Abstract
Liquids and solvents in industrial products produce flammable vapor which, when mixed with air, can ignite or explode. The ease by which those liquids produce flammable vapors depends on their flashpoints which allow them to be categorized according to the fire hazard they exhibit in their normal use. In this chapter, a novel approach for the classification of liquids is proposed. The proposed approach relies on the use of a vector network analyzer, a patch antenna, and a group of classifiers. In this study, random forest and REPTree algorithms are preferred as classifers. As proven in the study, random forest algorithm can provide higher accuracy than REPTree algorithm in the classification of hazardous liquids. A prototype system is currently under development in order to integrate the components of the proposed approach into a single unit. It is expected that the prototype system will quickly and reliable make a non-contact classification of liquids in different kinds of bottles.
TopIntroduction
An explosive liquid, commonly known as a flammable liquid, is one which can catch fire. As well as fuels, examples of explosive liquids are solvents used in paints, inks and adhesives. Because they all produce combustible vapor which could ignite when mixed with oxygen. Flashpoint tests are used to categorize flammable liquids by measuring the temperature at which the liquids would ignite when an ignition source was applied. Extremely flammable liquids have flashpoints lower than 0°C, highly flammable liquids have flashpoints below 21°C, and flammable liquids have flashpoints equal or greater than 21°C and less than or equal to 55°C. Explosive atmospheres can be caused by flammable gases, vapors or mists or by combustible dusts. If there is enough of such a substance, mixed with air, a source of ignition can easily cause an explosion.
If high-risk substances are not handled, used and transported properly and safely, they can cause a number of different hazards.
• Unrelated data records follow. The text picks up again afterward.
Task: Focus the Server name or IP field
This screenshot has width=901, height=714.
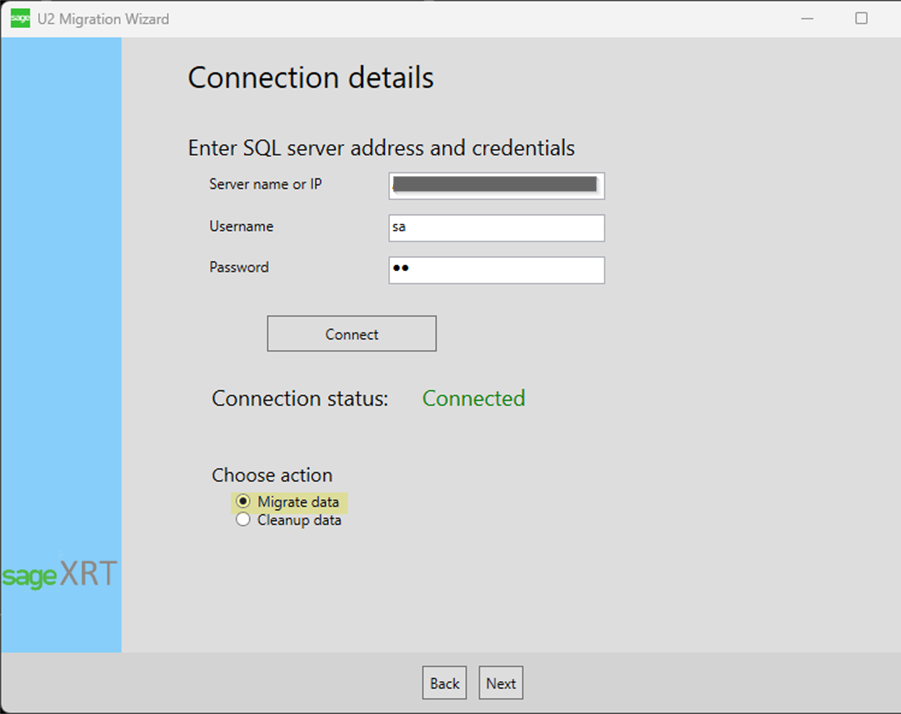Action: click(496, 185)
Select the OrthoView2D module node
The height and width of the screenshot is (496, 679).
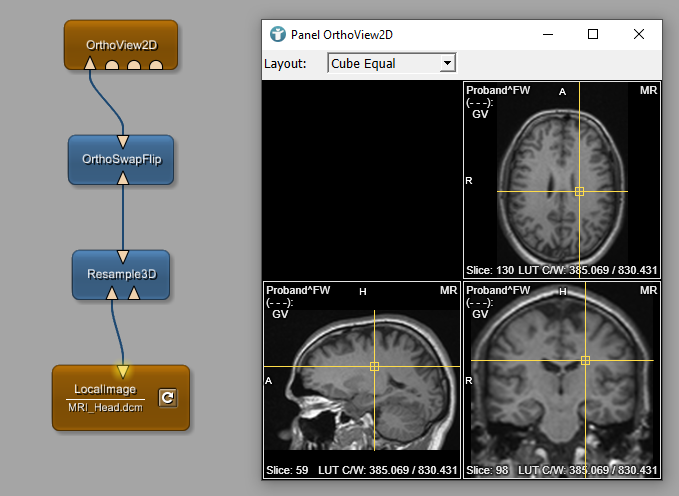tap(121, 44)
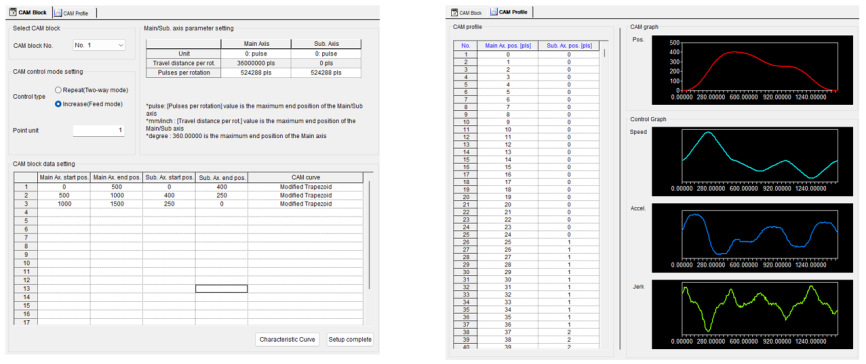Select Increase (Feed mode) radio button

[58, 104]
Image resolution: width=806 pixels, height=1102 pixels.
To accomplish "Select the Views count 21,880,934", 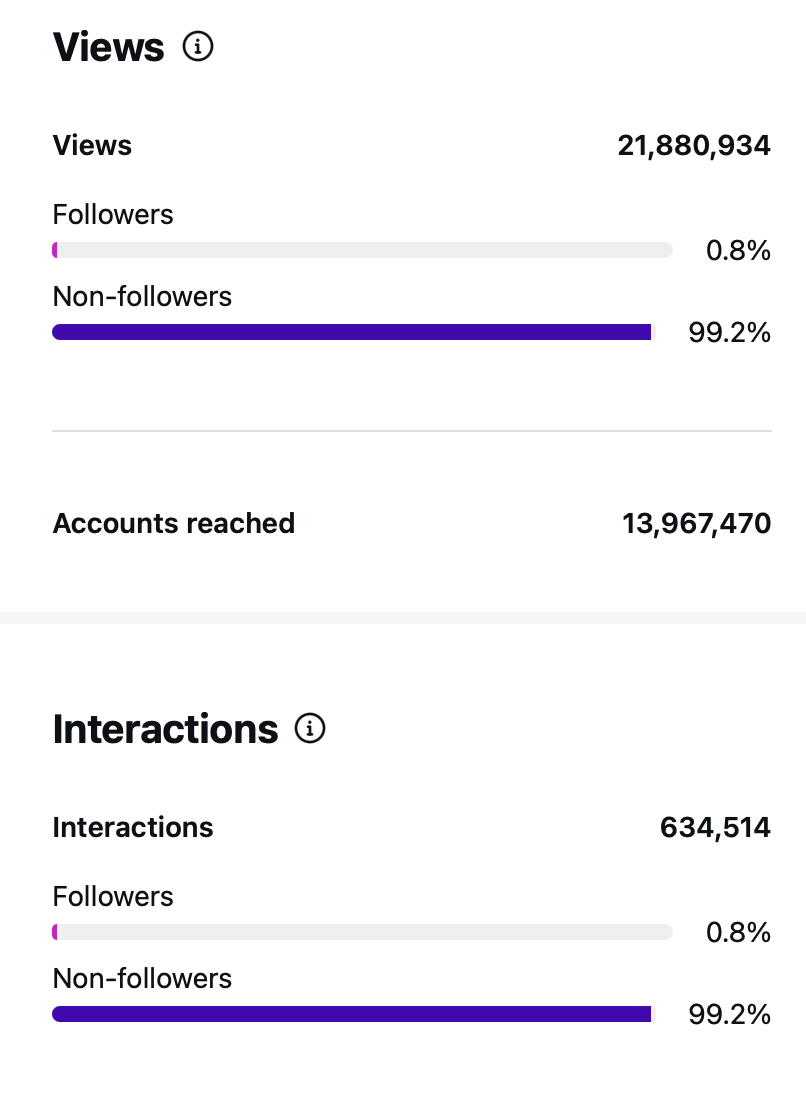I will click(x=693, y=145).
Some of the hazards are fire, explosion, sudden release of pressure and reactivity. As well as these, overexposure to hazardous substances can result in some health hazards varying from minor ones, such as a headache or mild skin rash, to serious ones, such as skin burns from a contact with corrosive chemicals. Too much or prolonged exposure to some hazardous substances could cause allergic-type reactions, organ damage, cancer, or even death, too. The risks associated with hazardous substances are not just to the individuals working with them, with people in the neighborhood, too. Examples of these are a major spill of a hazardous chemical or releases of toxic gases after a fire or explosion.
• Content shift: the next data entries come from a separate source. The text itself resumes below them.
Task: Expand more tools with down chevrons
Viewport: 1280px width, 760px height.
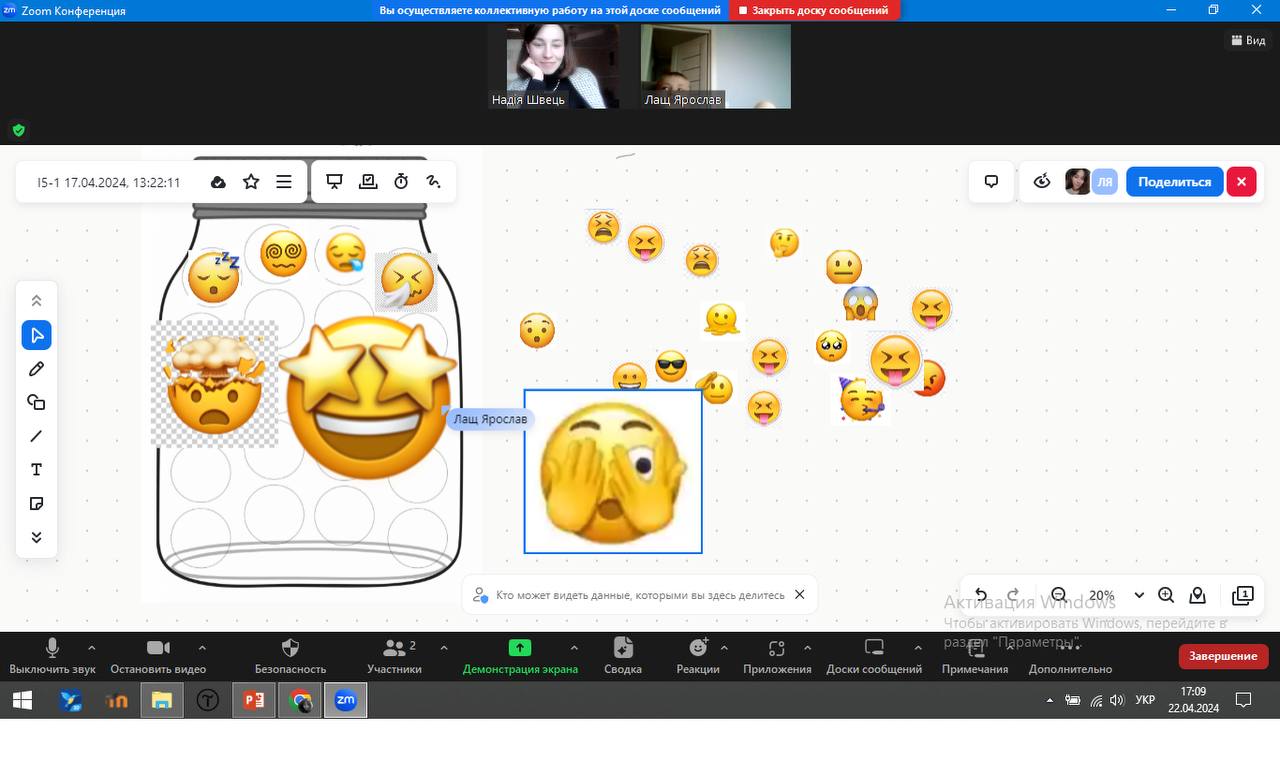Action: click(x=36, y=538)
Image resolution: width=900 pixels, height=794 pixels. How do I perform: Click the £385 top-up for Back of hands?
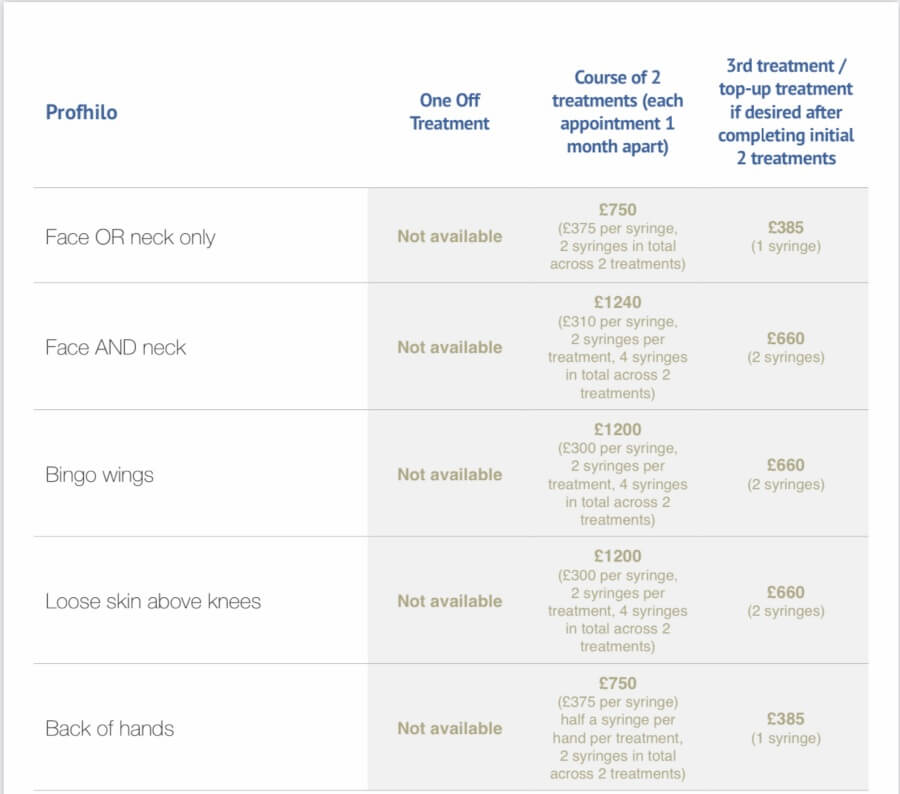tap(786, 719)
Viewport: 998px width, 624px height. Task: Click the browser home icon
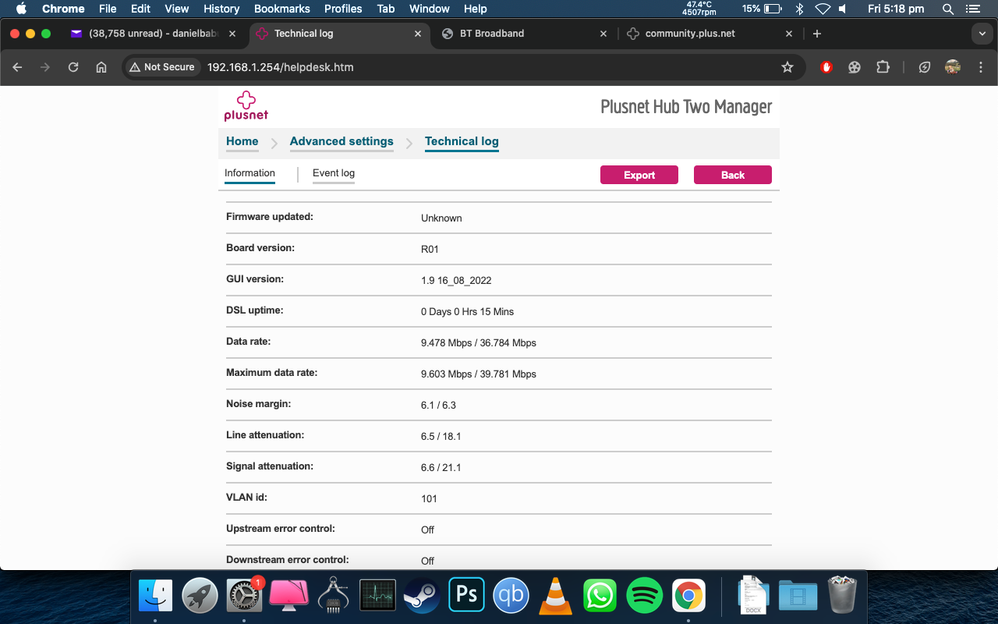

Although hazardous substances are toxic, corrosive, and/or oxidizing and their production, storage and transportation is risky, they are essential in the economic growth of some developing countries (Hu & Raymond, 2004). However, some solutions are available such as performing tasks without using hazardous substances, substituting them with less hazardous ones, keeping the areas where hazardous substances are used separate, or purging or ventilating those areas separately. In the areas where hazardous substances are produced, used or transported, using respirators, goggles and gloves should be a must for the employees and those areas should be monitored with appropriate devices regularly. Finally, training of the employees for handling and safety procedures and practices plays a key role. Even all these are critical solutions for the related industries; there is still a great risk in crowded places. Because hazardous substances are used to make explosives and these explosives can be used for terrorist attacks. Therefore, liquid explosive detectors are used in train stations, airports and shopping malls to ensure an optimal level of security. They are effective solutions up to some degree; however, they sometimes create false alarms due to the misclassification of the liquids, especially in non-contact detection. In this chapter, after discussing the related topic, the details of a non-contact liquid scanner are given and its performance when different classification algorithms are used is shown.
Key Terms in this Chapter
Patch Antenna: It is a type of radio antenna mounted on a flat surface.
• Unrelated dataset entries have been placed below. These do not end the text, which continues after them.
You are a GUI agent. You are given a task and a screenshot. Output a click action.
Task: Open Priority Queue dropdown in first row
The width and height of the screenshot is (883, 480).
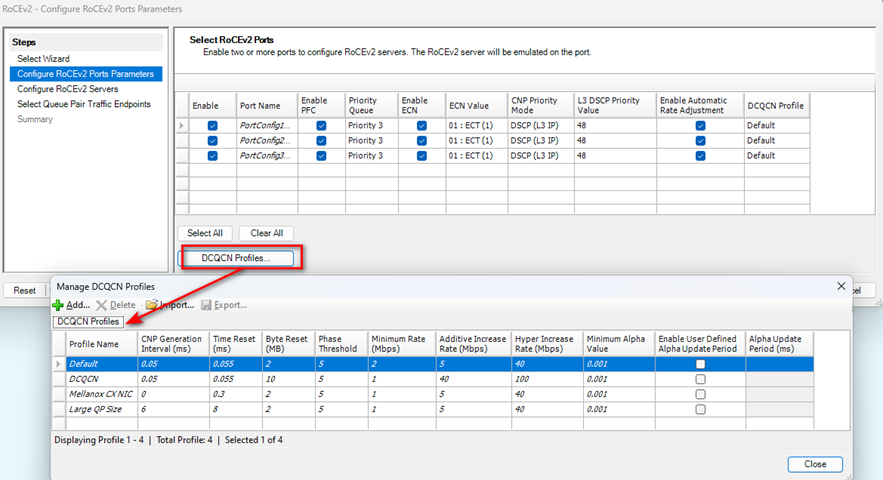pyautogui.click(x=370, y=126)
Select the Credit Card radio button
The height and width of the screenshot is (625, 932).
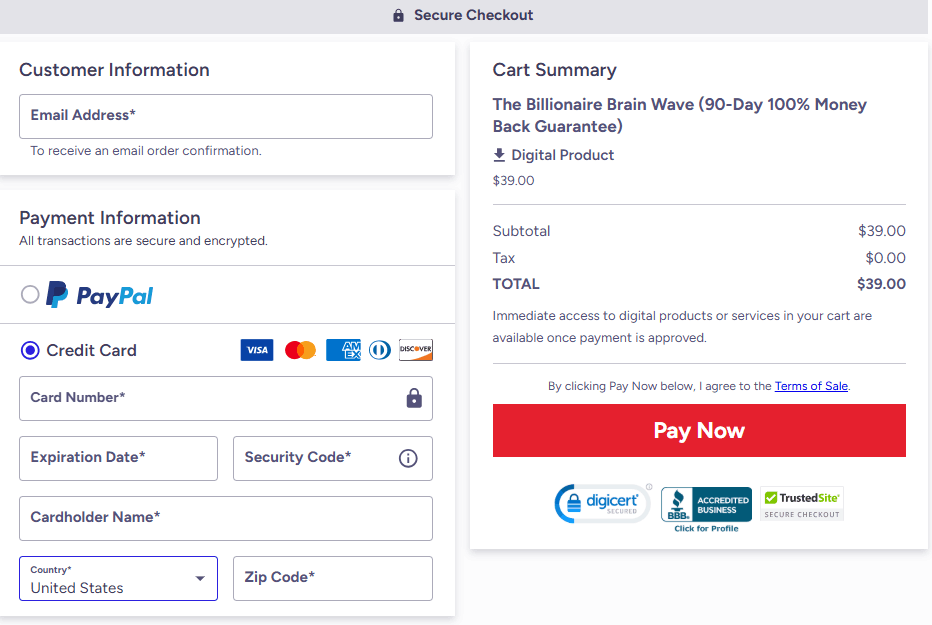click(x=30, y=351)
Microwave: It is a form of electromagnetic radiation with wavelengths ranging from about 1 millimeter to 1 meter and with frequencies between 300 MHz and 300 GHz.
Classification Algorithm: It maps a given input data to a specific category.
Safety Data Sheet: It is a document that lists information relating to occupational safety and health for the use of various substances and products.
Non-Contact Detection: A process used to remotely detect a material without a physical contact.
Liquid Explosive Detectors: It is used to detect explosive substances in liquid form and is generally used at crowded places such as airports, train stations or shopping malls.